What life forms are we and how did we evolve into us? Our knowledge of biology points in the direction of different life forms which have evolved in our planet through time. The result being us, the six-sensed monkeys. Also, coming to our minds is the different classifications of life forms (or) living organisms based on their varying modes of survival.
All through our lives, we see, hear about, and come across a variety of living organisms and wonder how they grew about to be them. And we see people involved in studying the organisms too, classifying them into different groups. This makes us conclude that the diversity of plant and animal life on our planet is damn too high (!) and it is usually impossible to see how they came about to be this way.
On the other hand, our general ideas about living beings indicate that life, however varied it might be, must have had a beginning at some point in the past. Our minds then jump to the evolution of the simplest living entity we have heard about in our biology classes, the cell. The cell is known as the basic structural and functional unit of all living organisms.
The different types of cells, tissues and the functions they perform are well known, like, neurons of the nervous system, stem cells that can replicate into any type of cells, etc. But, the cells can’t be the basic functional unit of life, can they? What elude our eyes are the much more integral parts of the living systems that are very necessary for life to take shape. We refer, of course, to the DNA and the RNA.
The working of these components being complex, they are under serious study in recent times. The functions, composition and the information these structures hold inside them are high in both quantity, and value. However, these important parts of the life system had a simple beginning in the past. The evolution of cells and life, in the long run, being dependent on these components, let’s look into their origin by getting back in time a few billion years!

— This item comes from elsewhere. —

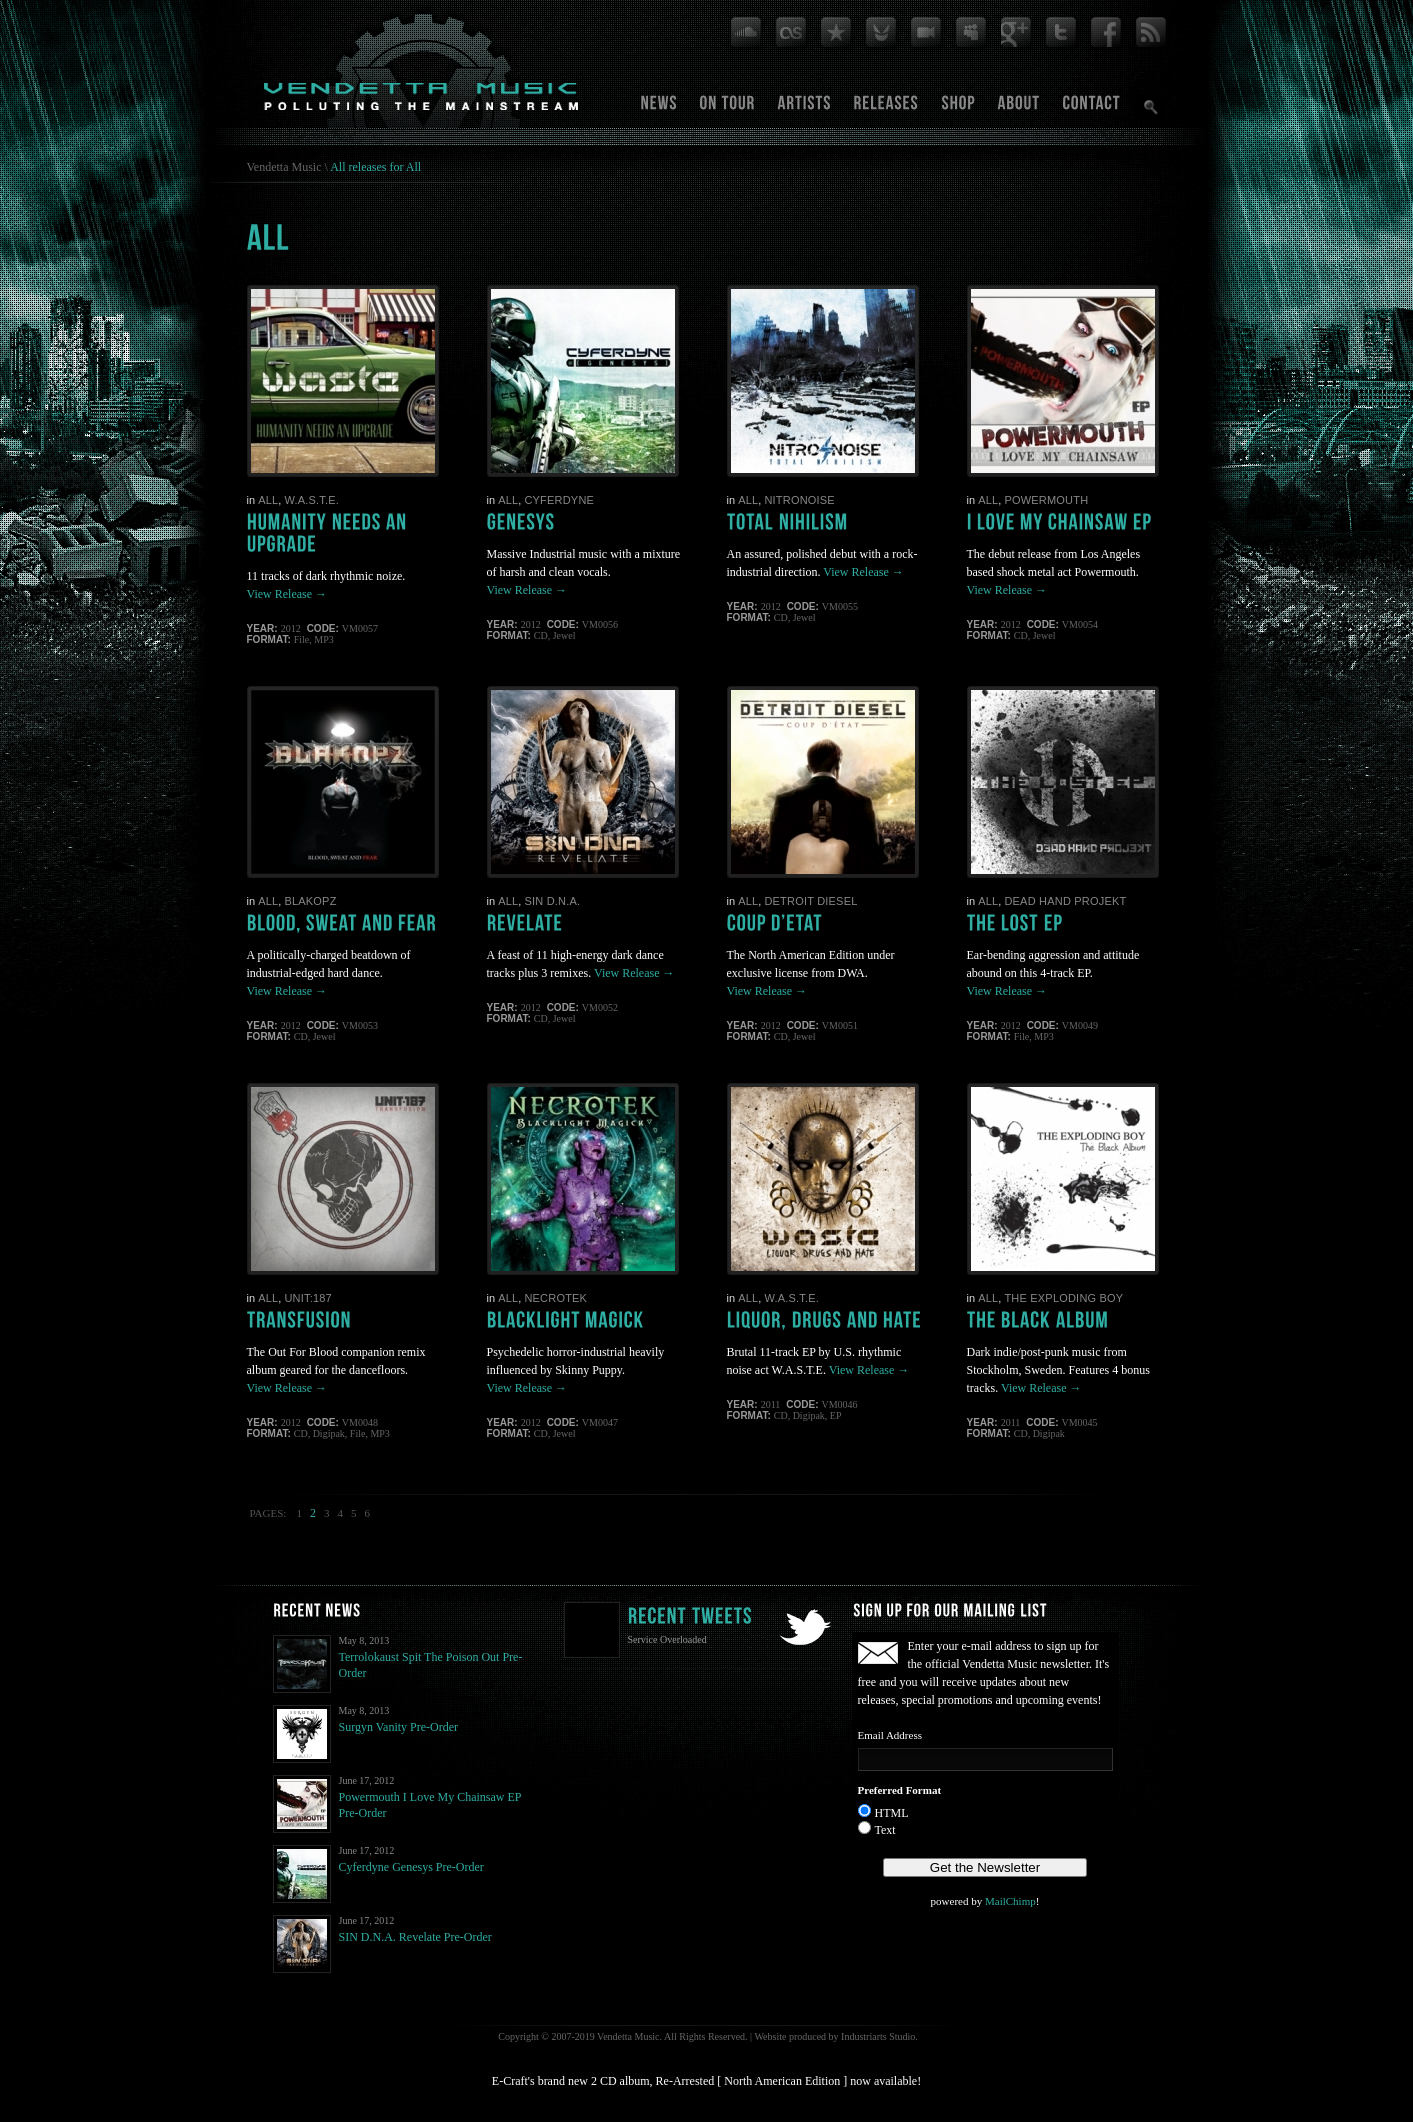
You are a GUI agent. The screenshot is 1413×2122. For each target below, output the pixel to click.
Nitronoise (799, 500)
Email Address (890, 1735)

When Earth was newly formed (around 4.5 billion years ago!), and when water was available in the liquid state, a set of atoms started ‘interacting’ with each other. In chemistry, these interactions are named reactions, and they usually produce a compound. While in our case, the reaction was not to produce another compound, but a set of molecules that were capable of self-replication!
Atoms like, carbon, hydrogen, nitrogen and oxygen, had gained a property of attaching similar atoms to themselves and form long chains of molecules. This was an interesting property, since usually any set of atoms bond with other atoms to get stabilised into a strong molecule. Upon completion of the process, the molecules don’t usually pair up with similar molecules (or atoms) unless stimulated to do so.
Long chains of synthetic polymers are proof for this. But in our case, the molecules had gained the pairing property, naturally. Such molecules were later named the amino acids.